Rund 100 Unternehmerinnen und Unternehmer, Grossräte und Gemeindevertreter diskutierten am 7. Mai 2026 in Ostermundigen über öffentliche Ausschreibungen. Als der Gewerbeverband Berner KMU ins Publikum fragte, welche Gewerbetreibende schon einmal wegen unverhältnismässigem Aufwand auf eine Offerte verzichtet hatten, streckten die meisten die Hand auf.

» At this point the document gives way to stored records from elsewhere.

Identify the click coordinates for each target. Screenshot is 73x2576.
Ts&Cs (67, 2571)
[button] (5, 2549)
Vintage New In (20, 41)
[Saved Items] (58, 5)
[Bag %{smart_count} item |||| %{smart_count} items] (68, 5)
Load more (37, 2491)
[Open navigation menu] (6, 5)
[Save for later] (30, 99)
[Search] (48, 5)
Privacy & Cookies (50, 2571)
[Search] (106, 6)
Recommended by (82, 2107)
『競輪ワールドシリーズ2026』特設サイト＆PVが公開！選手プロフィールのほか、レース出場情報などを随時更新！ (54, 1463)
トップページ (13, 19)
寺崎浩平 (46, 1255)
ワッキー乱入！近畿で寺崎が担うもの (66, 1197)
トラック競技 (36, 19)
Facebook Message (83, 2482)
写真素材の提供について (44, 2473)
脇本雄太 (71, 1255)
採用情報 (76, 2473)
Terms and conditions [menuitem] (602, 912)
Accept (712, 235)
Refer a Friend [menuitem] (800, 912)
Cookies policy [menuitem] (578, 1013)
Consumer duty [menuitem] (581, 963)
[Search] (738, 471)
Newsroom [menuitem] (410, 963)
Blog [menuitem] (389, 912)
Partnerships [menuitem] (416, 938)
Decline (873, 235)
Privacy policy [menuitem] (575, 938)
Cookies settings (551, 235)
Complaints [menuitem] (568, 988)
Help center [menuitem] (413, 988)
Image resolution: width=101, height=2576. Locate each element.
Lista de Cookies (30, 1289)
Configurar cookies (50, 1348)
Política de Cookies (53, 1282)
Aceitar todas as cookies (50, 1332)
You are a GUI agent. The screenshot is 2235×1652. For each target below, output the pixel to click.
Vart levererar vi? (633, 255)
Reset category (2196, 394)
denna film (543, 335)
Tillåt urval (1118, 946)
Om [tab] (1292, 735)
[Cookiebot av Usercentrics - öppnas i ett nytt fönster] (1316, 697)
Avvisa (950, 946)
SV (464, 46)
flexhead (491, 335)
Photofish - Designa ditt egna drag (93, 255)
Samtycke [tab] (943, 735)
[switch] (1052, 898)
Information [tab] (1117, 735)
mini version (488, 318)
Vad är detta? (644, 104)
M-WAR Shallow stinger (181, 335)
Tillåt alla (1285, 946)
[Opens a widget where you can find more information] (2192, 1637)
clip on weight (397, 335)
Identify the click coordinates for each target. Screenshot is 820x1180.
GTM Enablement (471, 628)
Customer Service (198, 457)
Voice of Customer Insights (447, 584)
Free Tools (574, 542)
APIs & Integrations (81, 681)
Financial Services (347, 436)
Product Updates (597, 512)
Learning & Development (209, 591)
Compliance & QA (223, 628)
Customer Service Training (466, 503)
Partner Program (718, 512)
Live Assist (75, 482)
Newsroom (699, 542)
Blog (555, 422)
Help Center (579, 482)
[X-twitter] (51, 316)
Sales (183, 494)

KMU on Tour: 140 Seiten für eine Woche Arbeit
Für Berner KMU ist klar, und Manuela Blum von der Gürbetaler Storenbau GmbH belegt es. Wenn eine Storenbauerin für eine Offerte eine Rechtsabteilung braucht, läuft etwas falsch. Das schwächt die regionale Wirtschaft: weniger Aufträge, weniger Arbeitsplätze, weniger Ausbildungsplätze. Für ein einzelnes Submissionsverfahren hatte sie 140 Seiten Vertragswesen zu bewältigen – für einen Auftrag, der rund eine Woche Arbeit bedeutet hätte, «daily business», wie sie sagt. Aus diesem Grund reichte sie keine Offerte ein. «Das muss doch einfacher gehen. 140 Seiten für eine Woche Arbeit sind nicht verhältnismässig.»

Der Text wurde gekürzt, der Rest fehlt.